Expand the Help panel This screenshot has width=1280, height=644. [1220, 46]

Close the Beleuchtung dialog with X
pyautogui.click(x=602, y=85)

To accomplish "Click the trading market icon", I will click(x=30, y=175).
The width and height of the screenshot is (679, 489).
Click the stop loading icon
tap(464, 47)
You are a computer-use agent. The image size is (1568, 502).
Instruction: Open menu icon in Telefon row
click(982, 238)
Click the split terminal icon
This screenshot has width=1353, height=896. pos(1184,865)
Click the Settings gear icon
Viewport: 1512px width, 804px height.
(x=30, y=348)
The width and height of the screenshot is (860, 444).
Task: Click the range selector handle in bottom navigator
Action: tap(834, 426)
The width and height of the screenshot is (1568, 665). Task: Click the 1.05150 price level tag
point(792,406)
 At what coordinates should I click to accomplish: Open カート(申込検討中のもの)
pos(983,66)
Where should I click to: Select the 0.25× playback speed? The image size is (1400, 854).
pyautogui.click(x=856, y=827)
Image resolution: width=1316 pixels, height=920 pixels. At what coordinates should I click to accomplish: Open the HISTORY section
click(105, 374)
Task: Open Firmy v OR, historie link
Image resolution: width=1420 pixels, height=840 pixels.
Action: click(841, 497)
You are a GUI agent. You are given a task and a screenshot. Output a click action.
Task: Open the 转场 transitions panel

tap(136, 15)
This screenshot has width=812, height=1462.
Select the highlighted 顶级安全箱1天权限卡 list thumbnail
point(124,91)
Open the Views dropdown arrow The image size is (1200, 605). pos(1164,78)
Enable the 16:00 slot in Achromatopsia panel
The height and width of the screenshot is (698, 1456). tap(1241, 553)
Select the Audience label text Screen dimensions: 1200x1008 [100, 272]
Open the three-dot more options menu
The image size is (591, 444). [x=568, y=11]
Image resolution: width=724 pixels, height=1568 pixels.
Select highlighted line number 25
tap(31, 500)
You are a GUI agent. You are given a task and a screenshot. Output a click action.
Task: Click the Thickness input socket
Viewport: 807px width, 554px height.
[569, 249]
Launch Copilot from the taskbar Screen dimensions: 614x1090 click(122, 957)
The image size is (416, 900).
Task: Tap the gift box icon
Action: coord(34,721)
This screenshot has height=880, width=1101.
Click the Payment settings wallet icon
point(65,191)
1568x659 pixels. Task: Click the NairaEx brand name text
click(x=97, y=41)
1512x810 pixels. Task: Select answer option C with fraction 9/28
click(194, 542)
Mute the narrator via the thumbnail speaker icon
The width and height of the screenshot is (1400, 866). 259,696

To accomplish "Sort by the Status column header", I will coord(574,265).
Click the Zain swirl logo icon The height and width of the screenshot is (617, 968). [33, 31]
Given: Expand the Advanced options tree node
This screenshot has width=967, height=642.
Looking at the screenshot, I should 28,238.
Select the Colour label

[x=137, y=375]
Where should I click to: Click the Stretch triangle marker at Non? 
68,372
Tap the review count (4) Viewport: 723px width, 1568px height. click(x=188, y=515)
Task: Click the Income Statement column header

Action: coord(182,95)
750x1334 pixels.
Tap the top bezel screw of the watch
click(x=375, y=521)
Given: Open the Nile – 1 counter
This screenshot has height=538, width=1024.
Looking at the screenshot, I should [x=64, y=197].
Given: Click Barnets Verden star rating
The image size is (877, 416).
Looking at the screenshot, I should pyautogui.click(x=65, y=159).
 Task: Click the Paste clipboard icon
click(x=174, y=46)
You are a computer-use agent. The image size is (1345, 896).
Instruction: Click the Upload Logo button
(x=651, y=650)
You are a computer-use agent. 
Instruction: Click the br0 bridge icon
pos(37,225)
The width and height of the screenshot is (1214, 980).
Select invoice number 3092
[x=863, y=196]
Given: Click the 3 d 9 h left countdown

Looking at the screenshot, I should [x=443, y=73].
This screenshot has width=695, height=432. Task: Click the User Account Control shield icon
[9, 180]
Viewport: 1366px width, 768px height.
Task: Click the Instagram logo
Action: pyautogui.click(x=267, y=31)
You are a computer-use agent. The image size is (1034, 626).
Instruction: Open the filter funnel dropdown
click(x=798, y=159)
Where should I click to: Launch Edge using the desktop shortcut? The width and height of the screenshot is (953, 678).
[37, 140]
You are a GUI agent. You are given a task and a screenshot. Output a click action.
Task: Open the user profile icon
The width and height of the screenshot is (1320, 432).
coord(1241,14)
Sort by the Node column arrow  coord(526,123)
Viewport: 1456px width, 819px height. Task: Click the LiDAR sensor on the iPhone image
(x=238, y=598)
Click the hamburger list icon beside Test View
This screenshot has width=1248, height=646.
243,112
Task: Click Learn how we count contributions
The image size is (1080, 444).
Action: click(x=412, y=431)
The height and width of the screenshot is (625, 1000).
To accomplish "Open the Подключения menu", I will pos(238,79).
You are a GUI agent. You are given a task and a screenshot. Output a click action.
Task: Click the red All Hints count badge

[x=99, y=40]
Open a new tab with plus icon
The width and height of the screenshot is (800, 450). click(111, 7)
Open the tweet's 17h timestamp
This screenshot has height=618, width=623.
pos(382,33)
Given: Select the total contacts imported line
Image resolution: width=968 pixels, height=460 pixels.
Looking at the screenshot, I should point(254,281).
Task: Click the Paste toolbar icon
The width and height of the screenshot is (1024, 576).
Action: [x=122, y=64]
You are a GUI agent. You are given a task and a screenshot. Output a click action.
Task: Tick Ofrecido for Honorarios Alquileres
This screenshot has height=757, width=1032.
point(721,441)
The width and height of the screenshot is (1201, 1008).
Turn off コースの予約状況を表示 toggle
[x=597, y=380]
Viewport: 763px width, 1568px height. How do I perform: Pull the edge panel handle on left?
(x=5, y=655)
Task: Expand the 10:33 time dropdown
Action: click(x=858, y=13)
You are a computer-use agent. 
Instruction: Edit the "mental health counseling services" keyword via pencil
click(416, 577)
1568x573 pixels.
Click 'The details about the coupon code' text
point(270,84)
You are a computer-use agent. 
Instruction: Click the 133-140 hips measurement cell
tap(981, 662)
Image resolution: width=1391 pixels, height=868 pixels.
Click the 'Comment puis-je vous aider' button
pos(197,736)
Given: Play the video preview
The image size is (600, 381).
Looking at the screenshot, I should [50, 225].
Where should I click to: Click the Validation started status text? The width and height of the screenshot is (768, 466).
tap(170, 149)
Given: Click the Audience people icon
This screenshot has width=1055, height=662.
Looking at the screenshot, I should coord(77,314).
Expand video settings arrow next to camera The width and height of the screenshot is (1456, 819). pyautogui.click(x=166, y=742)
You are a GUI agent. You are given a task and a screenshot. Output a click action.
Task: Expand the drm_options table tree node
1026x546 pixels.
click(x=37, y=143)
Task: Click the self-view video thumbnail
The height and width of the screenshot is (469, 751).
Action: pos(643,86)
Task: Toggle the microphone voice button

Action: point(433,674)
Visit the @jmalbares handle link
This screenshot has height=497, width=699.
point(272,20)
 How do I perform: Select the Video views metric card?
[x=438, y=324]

################

### [INSTRUCTIONS TO FOLLOW]
Please tally the lines of the listing that include the string "arrow". Give the total alone.

### [YOUR SOLUTION]
3